Jerome Smith (June 18, 1953 – July 28, 2000) was a guitarist at TK Records in Miami, Florida, who was a member of KC and the Sunshine Band from their inception in 1973 until his death in 2000.

His rhythm guitar playing was a key part of the band's propulsive disco sound, first gaining international attention on George McRae's hit recording of "Rock Your Baby" (for T.K.) in 1974.

Smith's high-pitched, restless guitar solo on "Get Down Tonight", KC and the Sunshine Band's first US #1 single, resembled the sound of a synthesizer.

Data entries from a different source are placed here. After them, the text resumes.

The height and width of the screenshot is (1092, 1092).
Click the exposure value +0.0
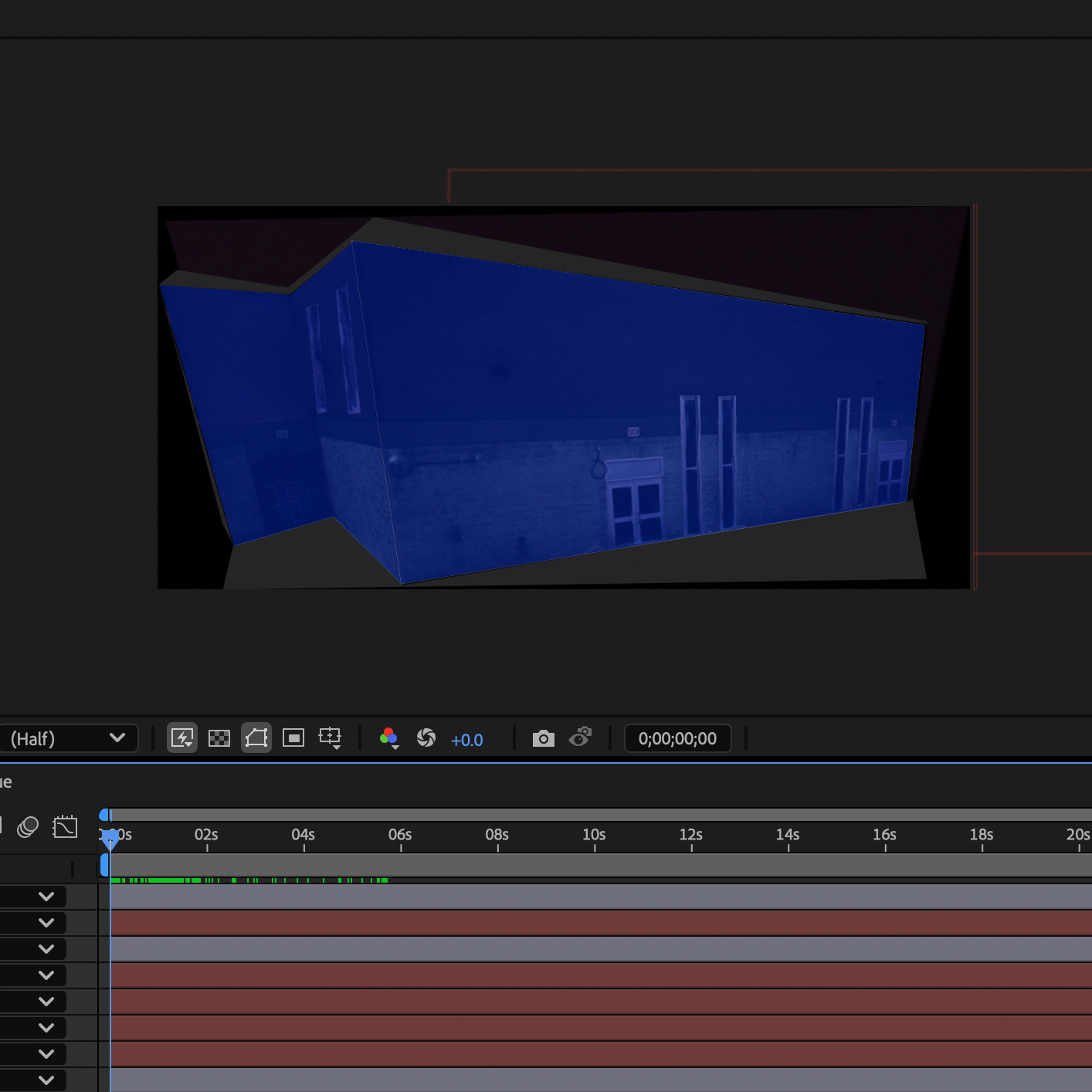(466, 739)
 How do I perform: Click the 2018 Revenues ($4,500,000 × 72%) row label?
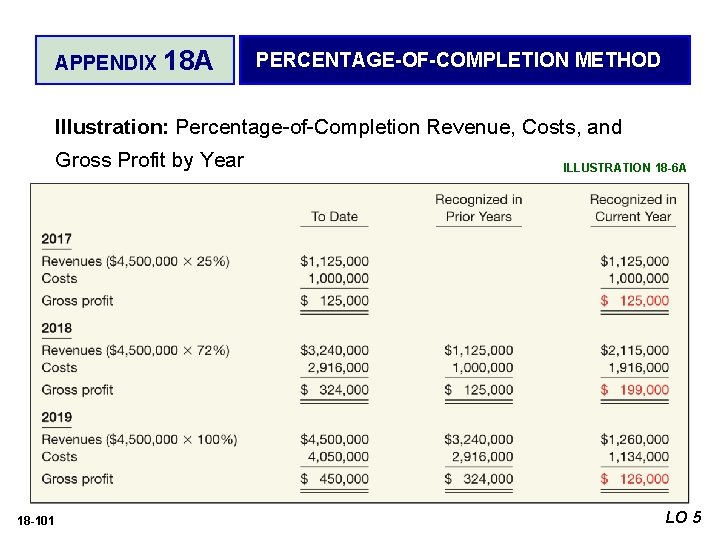pyautogui.click(x=135, y=350)
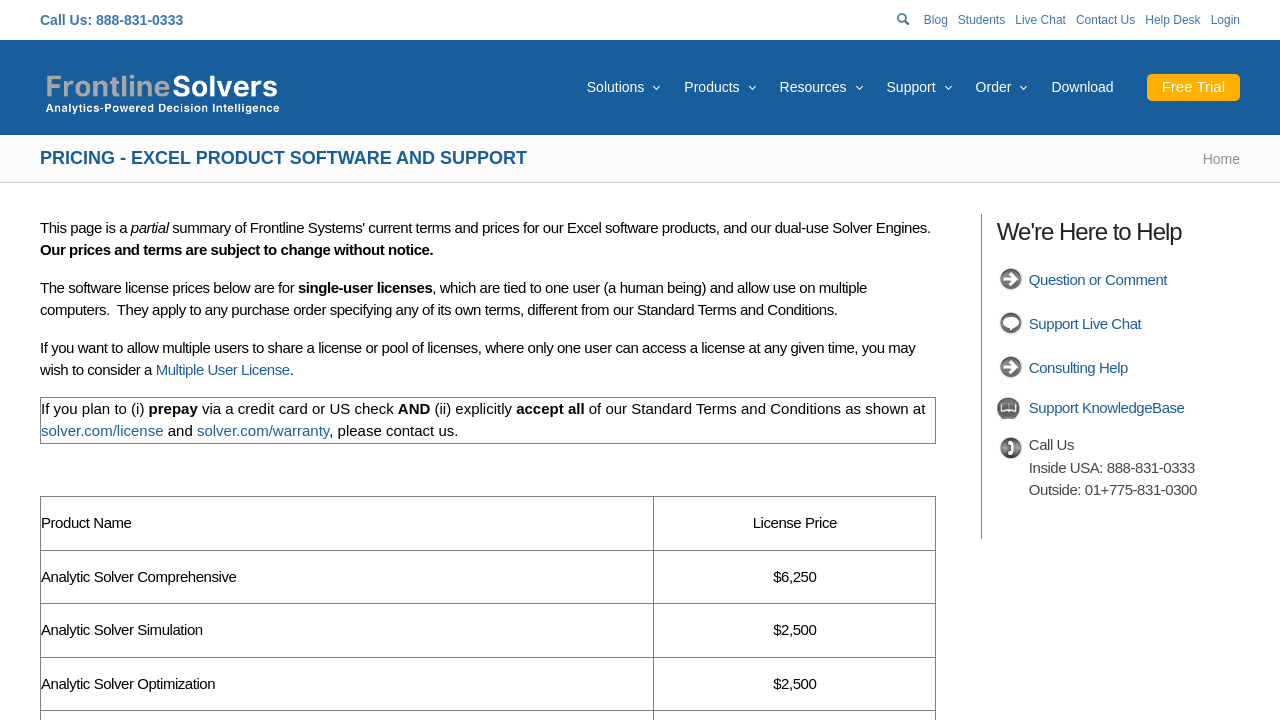Open the Support navigation menu
This screenshot has width=1280, height=720.
(x=918, y=87)
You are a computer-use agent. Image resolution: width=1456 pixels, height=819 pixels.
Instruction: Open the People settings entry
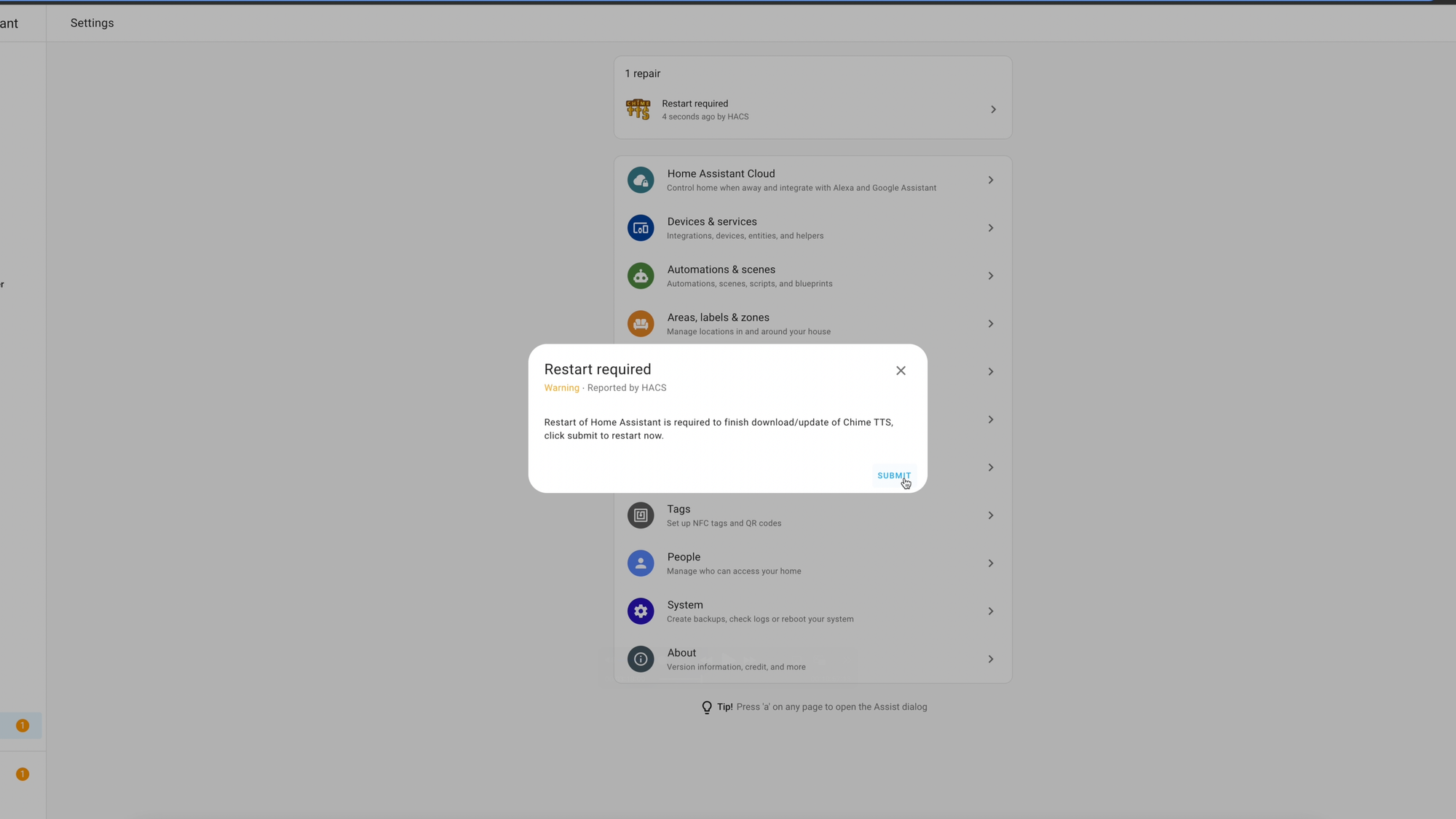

It was achieved by speeding up the solo guitar track against a normal-speed rhythm guitar track in the studio.

With the group he recorded five No. 1 songs, including "That's the Way (I Like It)", "(Shake, Shake, Shake) Shake Your Booty" and "I'm Your Boogie Man".

He was also sought after as a session guitarist, playing on 10 albums by the disco burlesque artist Blowfly 
In the 1990s, he contributed to the soundtrack of the television series Melrose Place.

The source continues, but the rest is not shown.